Something that's been confusing me for a while is the alignment requirement of allocated CUDA memories. I know that if they are aligned, accessing row elements will be much more efficient.
First a little background:
According to CUDA C Programming Guide (section 5.3.2):
Global memory resides in device memory and device memory is accessed via 32-, 64-, or 128-byte memory transactions. These memory transactions must be naturally alignedOnly the 32-, 64-, or 128-byte segments of device memory that are aligned to their size (i.e., whose first address is a multiple of their size) can be read or written by memory transactions.
My understanding is that for a 2D interleaved array of type T
, (say pixel values in R,G,B order), if numChannels * sizeof(T)
is either 4, 8 or 16, then the array has to be allocated using cudaMallocPitch
if performance is a necessity. So far this has been working fine for me. I'd check numChannels * sizeof(T)

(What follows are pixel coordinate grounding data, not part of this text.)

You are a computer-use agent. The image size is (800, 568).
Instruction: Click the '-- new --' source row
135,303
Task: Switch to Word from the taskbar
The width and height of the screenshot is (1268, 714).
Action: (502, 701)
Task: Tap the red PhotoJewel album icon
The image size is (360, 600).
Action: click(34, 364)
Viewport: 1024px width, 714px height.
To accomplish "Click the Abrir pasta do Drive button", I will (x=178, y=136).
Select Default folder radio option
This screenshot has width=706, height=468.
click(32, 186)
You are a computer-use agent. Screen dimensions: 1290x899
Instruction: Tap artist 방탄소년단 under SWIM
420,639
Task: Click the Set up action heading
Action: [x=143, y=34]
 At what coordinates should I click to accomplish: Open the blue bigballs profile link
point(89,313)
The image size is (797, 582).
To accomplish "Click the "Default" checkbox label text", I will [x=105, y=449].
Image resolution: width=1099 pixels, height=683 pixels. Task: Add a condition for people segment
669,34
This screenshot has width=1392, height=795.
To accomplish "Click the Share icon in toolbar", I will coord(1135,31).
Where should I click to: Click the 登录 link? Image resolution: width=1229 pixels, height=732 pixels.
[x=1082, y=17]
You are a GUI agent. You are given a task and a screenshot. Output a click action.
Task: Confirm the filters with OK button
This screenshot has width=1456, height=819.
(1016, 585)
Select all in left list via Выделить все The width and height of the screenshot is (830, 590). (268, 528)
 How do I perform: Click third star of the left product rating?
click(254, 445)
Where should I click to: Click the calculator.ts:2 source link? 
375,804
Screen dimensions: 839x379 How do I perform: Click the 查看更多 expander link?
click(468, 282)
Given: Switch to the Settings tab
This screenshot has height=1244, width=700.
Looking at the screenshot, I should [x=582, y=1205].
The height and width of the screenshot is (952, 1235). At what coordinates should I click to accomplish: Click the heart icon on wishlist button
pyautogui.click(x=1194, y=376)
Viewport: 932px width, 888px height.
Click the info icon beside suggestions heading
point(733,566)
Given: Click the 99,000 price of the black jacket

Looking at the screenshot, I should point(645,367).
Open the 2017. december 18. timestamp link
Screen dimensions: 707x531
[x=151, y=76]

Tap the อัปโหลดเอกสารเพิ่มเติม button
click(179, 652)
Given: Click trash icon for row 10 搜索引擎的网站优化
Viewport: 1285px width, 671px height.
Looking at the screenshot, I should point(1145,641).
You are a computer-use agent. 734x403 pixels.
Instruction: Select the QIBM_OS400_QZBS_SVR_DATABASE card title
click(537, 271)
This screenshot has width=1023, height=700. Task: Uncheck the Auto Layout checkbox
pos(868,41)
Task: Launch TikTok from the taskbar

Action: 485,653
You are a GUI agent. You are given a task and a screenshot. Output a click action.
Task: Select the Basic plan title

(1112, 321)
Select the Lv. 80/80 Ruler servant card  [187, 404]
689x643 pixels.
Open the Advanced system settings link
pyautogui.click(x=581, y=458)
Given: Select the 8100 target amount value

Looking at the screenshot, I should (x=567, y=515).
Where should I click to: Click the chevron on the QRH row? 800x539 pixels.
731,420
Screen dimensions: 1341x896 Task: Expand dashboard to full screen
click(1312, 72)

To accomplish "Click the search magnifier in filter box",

before allocating a 2D array and if it is 4, 16 or 32, I allocate it using cudaMallocPitch
and everything works.
Now the question:
I've realized that when using NVIDIA's NPP library, there is a family of allocator functions (nppiMalloc
... like nppiMalloc_32f_C1
and so on). NVIDIA has recommended using these functions for performance. My question is that, how are these functions guaranteeing the alignment? More specifically, what kind of math are they using to come up with a suitable value for pitch
?
For a single channel 512x512 pixel image (with float pixel values in the range [0, 1]) I've used both cudaMallocPitch
and nppiMalloc_32f_C1
.
cudaMallocPitch
gave me a pitch value of 2048 while nppiMalloc_32f_C1
gave me 2560. Where is the latter number coming from and how exactly is that?
Why I care about this
I'm writing a synced memory class template for synchronizing values on GPU and CPU. This class is supposed to be taking care of allocating pitched memories (if possible) under the hood. Since I want this class to be interoperable with NVIDIA's NPP, I'd like to handle all allocations in a way that would provide good performance for CUDA kernels as well as NPP operations.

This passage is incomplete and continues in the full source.